Task requirements: Copy, word for word, the opening line of the data and each line after it until the line that contains "Viewport: 791px width, 388px height.", which is included. Leave the pictures out.

--*--

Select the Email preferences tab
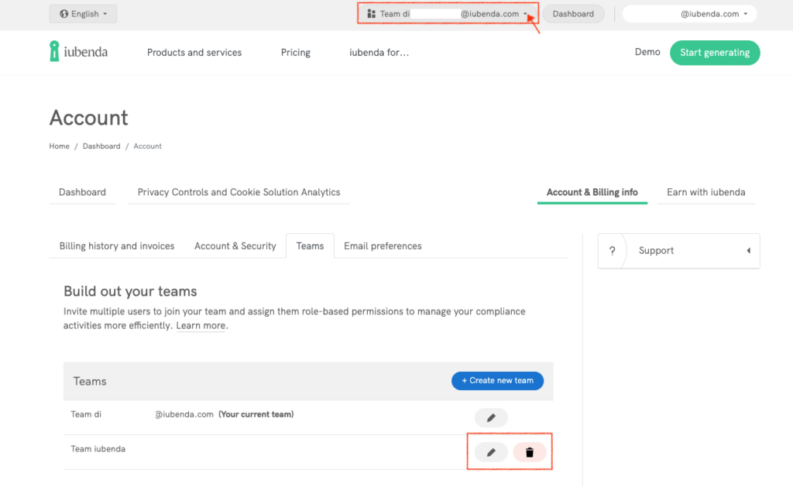pos(383,246)
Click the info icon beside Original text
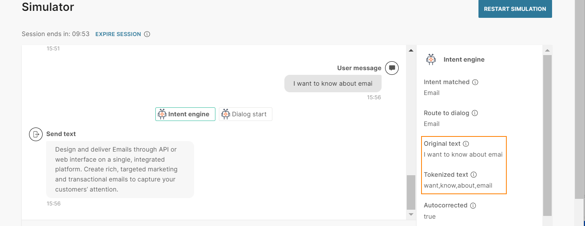Viewport: 585px width, 226px height. tap(466, 144)
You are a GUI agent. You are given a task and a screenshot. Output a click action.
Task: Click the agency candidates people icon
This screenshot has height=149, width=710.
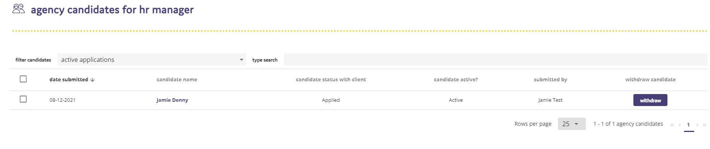[x=19, y=9]
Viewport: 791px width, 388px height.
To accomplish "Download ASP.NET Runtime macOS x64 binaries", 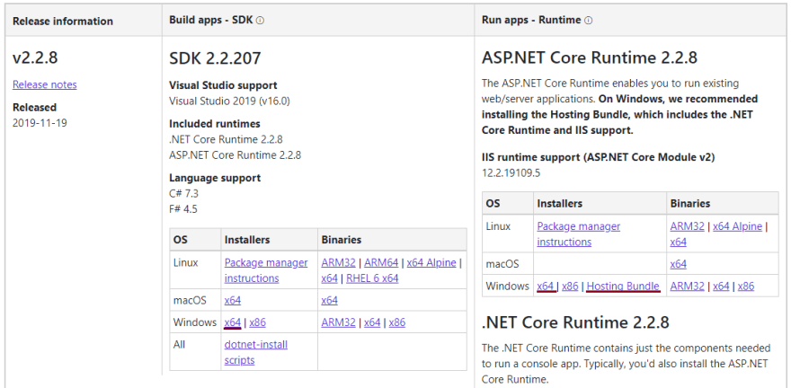I will pyautogui.click(x=679, y=264).
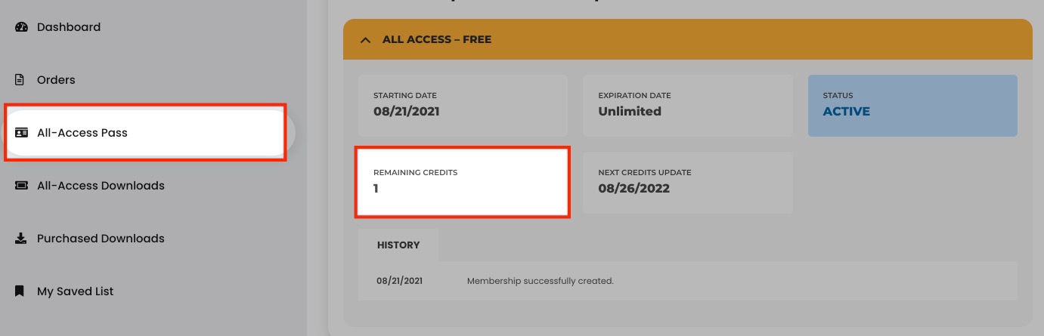The width and height of the screenshot is (1044, 336).
Task: Click the Dashboard speedometer icon
Action: (21, 27)
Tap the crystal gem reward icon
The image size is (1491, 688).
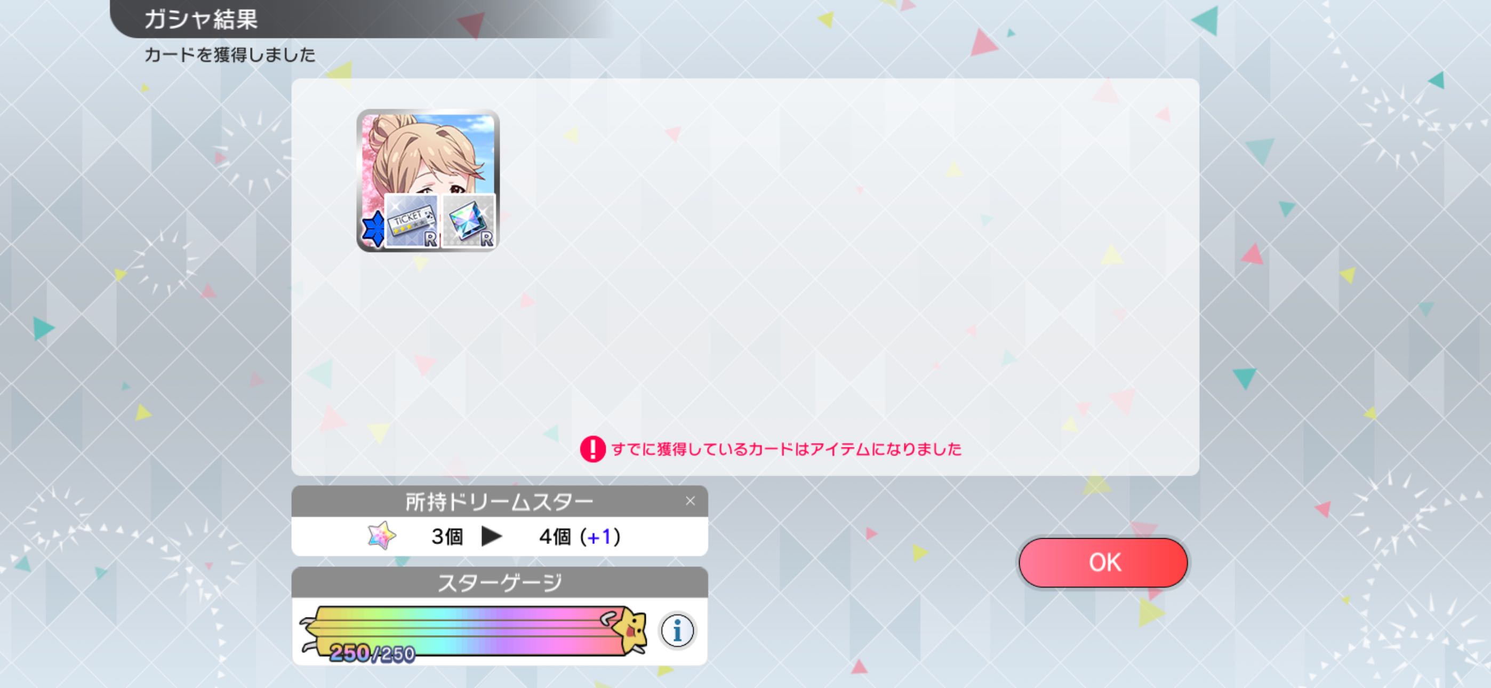click(468, 221)
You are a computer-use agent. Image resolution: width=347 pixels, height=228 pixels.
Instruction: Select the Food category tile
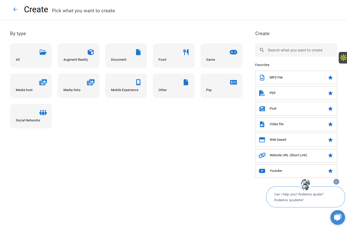click(x=173, y=55)
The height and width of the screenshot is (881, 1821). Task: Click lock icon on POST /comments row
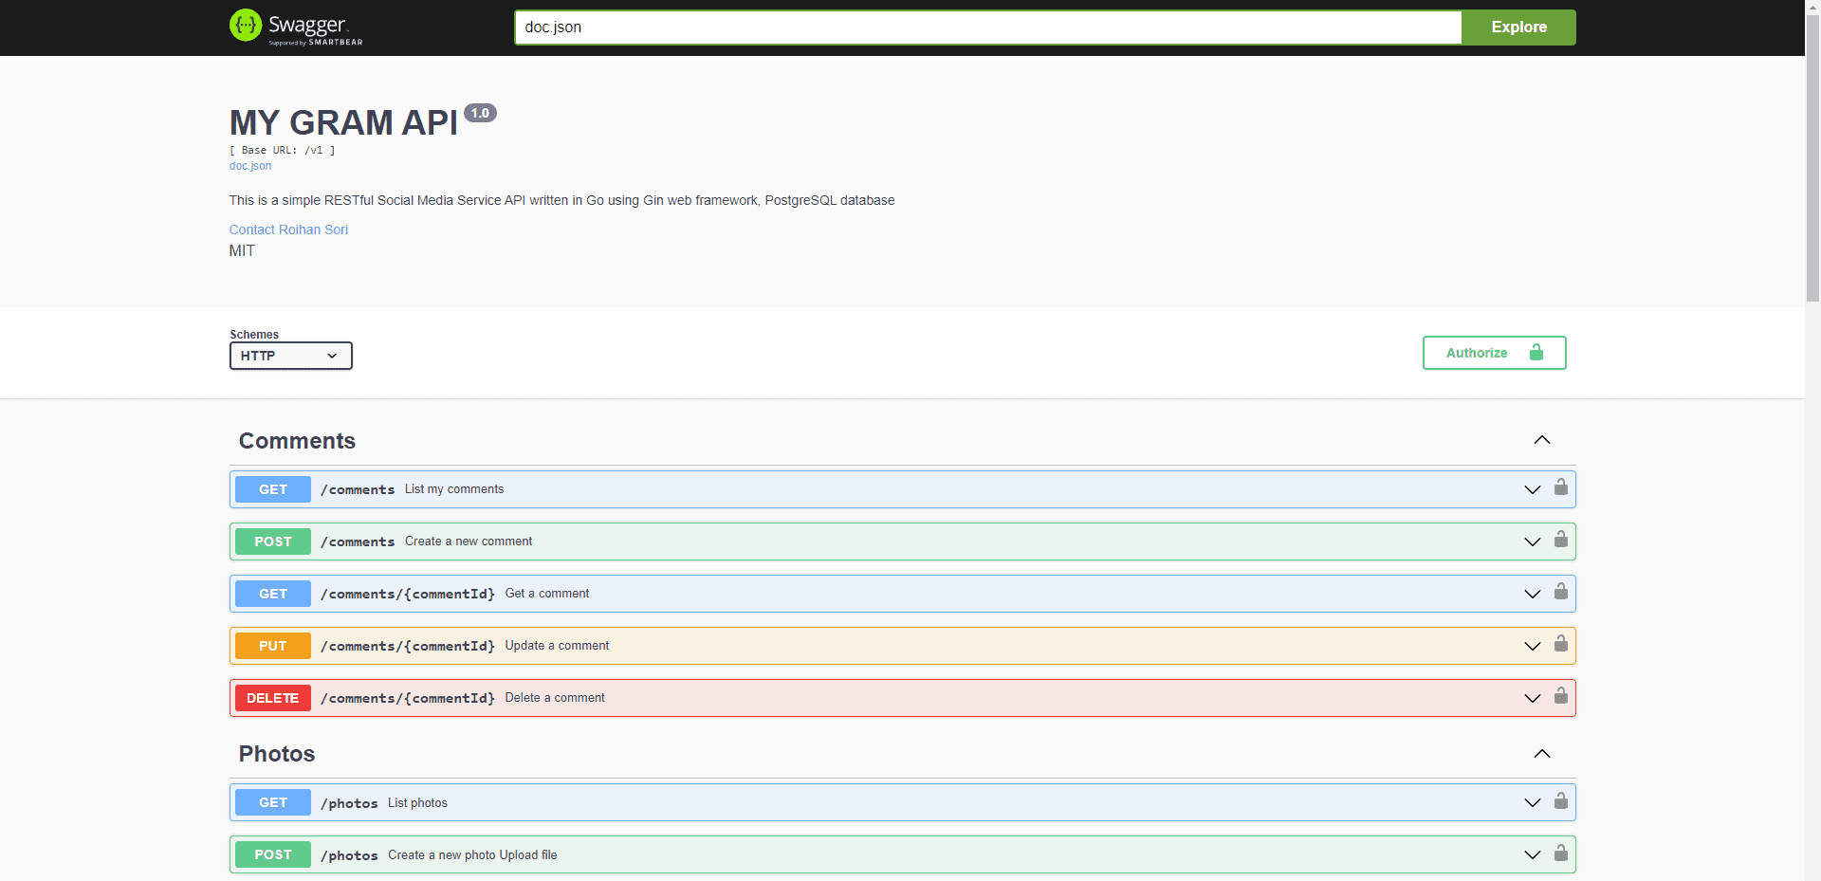(1560, 540)
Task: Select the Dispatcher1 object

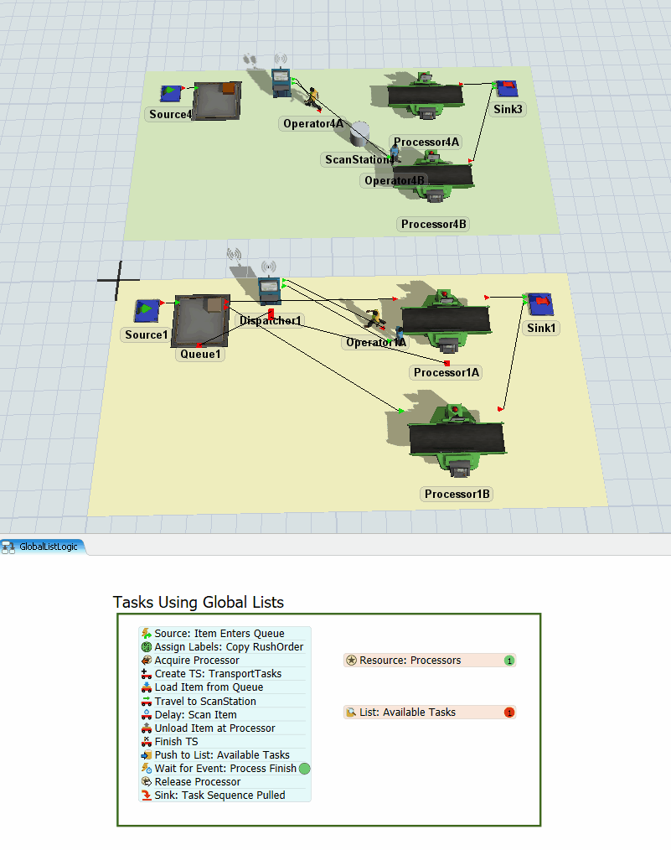Action: pos(269,292)
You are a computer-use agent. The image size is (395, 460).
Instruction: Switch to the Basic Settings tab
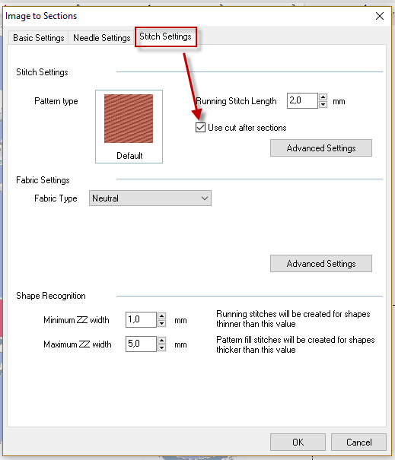coord(39,38)
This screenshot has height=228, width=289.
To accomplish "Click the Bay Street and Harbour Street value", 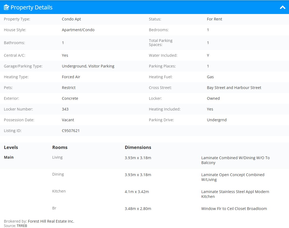I will [x=234, y=88].
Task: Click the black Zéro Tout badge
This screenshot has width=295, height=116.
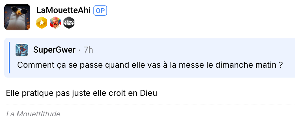Action: 69,23
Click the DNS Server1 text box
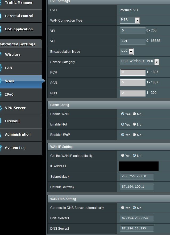The image size is (170, 235). (137, 218)
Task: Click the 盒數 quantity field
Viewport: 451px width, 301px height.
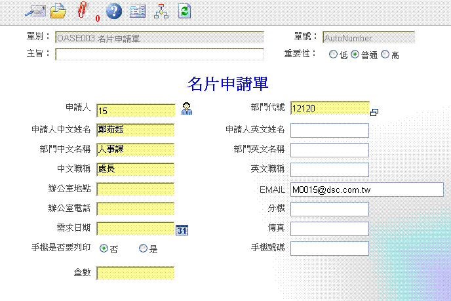Action: click(x=135, y=273)
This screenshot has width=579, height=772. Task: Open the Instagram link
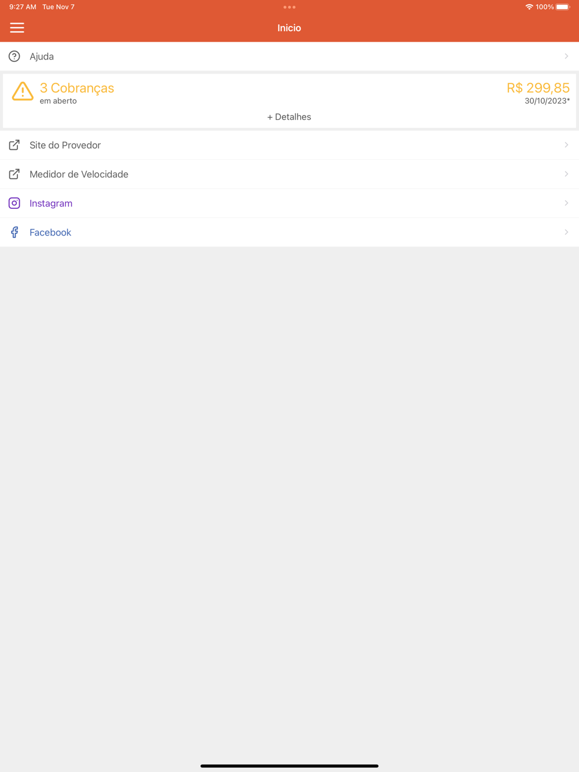click(290, 203)
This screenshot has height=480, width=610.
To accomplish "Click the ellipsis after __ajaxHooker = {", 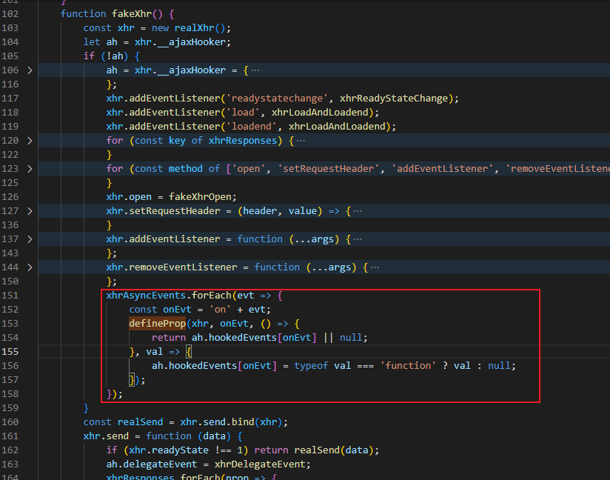I will coord(255,70).
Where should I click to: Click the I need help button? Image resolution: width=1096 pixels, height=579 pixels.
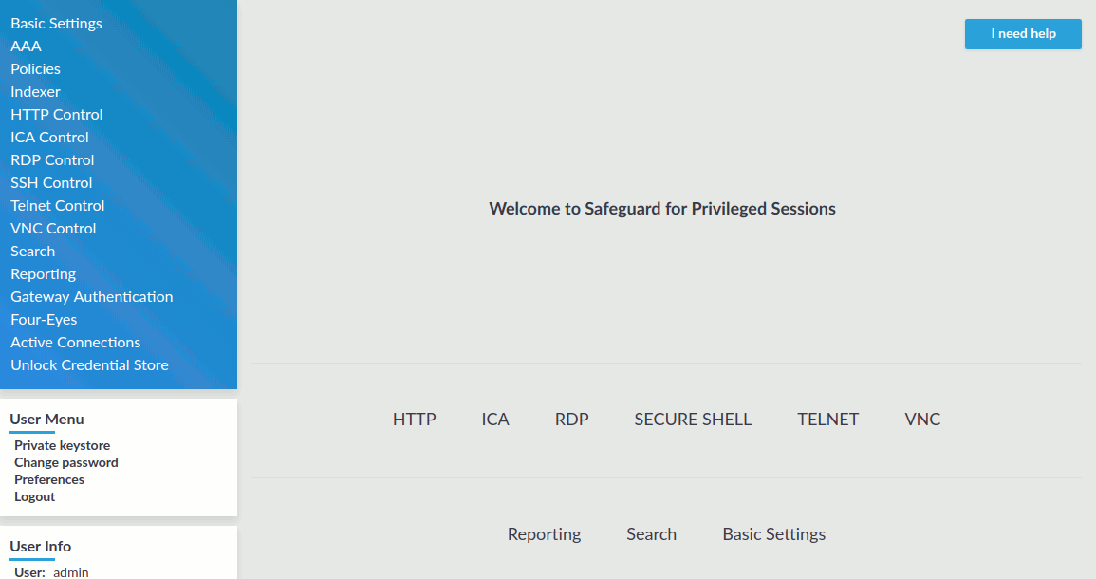(x=1023, y=33)
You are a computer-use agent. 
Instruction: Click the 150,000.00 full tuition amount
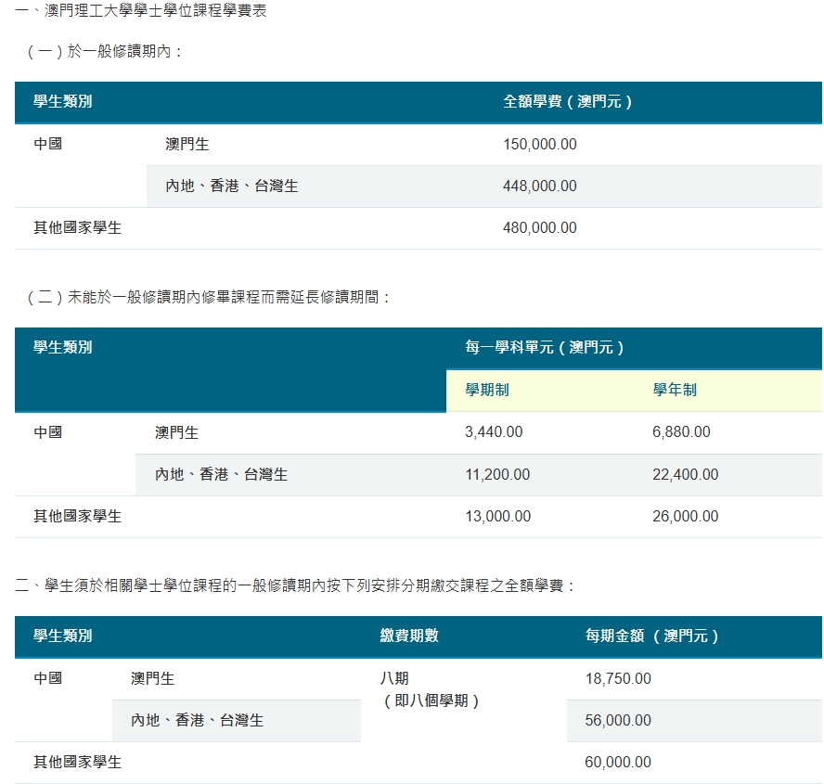pos(539,145)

--*--

The completed task:
Select the Email preferences tab
pos(383,246)
Click the info icon beside Original text
Viewport: 585px width, 226px height. tap(466, 144)
You are a GUI agent. You are given a task and a screenshot. Output a click action.
Task: Click the agency candidates people icon
This screenshot has height=149, width=710.
[x=19, y=9]
Viewport: 791px width, 388px height.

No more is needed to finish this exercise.